En 2015, le fils de Tauba, Guy Birenbaum publie son livre Vous m’avez manqué. Au cœur du livre, il publie des extraits des témoignages de sa mère et de son père aux équipes de la Fondation des archives de l’histoire audiovisuelle des survivants de la Shoah, parrainé par Steven Spielberg. En 2019, Nils Tavernier rencontre Guy Birenbaum. Ils échangent à propos du livre de Guy. Le réalisateur est très touché par les deux ans de réclusion de la famille Zylbersztejn en plein Paris. Il découvre alors l’interview de Tauba réalisée par les équipes de Spielberg.
Après avoir vu pendant une heure cet entretien, Nils Tavernier lance « C’est un film ».

La rencontre du fils, écrivain et co-scénariste, Guy Birenbaum.

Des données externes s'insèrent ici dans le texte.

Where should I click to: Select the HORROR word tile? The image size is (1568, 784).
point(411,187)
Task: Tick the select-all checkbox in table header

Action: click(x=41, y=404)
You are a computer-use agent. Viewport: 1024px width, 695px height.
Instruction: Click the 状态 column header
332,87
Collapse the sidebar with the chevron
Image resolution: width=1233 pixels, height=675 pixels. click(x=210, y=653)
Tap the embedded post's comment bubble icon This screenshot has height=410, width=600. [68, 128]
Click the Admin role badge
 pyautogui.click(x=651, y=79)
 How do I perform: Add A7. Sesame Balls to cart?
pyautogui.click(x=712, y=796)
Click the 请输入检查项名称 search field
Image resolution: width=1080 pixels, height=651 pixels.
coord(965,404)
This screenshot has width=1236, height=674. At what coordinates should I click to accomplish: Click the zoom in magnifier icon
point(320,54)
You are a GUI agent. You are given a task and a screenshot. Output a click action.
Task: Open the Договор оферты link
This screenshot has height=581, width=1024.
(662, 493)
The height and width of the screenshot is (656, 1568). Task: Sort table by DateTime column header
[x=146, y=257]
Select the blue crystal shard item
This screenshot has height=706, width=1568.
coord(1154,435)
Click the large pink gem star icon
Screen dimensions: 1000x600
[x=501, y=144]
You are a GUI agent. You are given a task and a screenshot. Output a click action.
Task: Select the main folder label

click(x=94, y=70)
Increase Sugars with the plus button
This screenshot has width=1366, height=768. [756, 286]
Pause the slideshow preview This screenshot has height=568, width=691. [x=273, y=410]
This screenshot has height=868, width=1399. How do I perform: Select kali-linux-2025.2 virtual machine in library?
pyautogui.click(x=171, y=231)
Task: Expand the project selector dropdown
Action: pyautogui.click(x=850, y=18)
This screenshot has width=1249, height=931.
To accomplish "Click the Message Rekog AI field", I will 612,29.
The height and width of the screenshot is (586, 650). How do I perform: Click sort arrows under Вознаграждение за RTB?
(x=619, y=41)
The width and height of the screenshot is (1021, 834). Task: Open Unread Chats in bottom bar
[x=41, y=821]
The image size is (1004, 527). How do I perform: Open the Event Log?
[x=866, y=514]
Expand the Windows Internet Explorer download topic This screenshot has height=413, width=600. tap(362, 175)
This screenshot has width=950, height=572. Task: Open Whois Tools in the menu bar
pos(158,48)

Visiblement touché par l’œuvre, il nous raconte lors de notre entretien « le scénario du film s’inspire désormais librement, avec des parties romancées, du témoignage de ma mère. C’est un film de cinéma, une fiction, pas un documentaire historique. Mais nous avons tenu à inscrire, à ancrer cette histoire singulière dans l’Histoire en intégrant des images d’archives, à plusieurs reprises, dans son déroulé ».

Il ajoutera que « si j’ai évidemment grandi avec la connaissance de cette histoire, c’est surtout à ce que ma mère a raconté à l’équipe de Spielberg en 1997, et la transformer en film m’a permis d’imaginer un peu mieux ce qu’avait pu être la vie éprouvante de ma famille pendant plus de deux ans. La reconstitution très exacte de la pièce où ils restèrent 765 jours a probablement été le moment le plus touchant ».

« J’ai eu le sentiment, pendant tout le tournage, qu’ils étaient tous habités par une histoire particulière dont la vertu est d’illustrer le rôle joué par des citoyens exemplaires et héroïques dans la protection de Juifs en danger. Leur interprétation m’a donc profondément touché et convaincu ; surtout le respect qu’ils y ont placé vis-à-vis des vrais héros de cette histoire. À ce titre, la manière dont Sandrine et Laurent incarnent le couple Dinanceau ne peut qu’émouvoir le public ».

Pour terminer, il enchaine : « s’il est évidemment frappant de voir sa famille représentée à l’écran, ce que je retiens et que je voudrais que le public retienne, c’est le profond message d’espoir du film », conclut-il.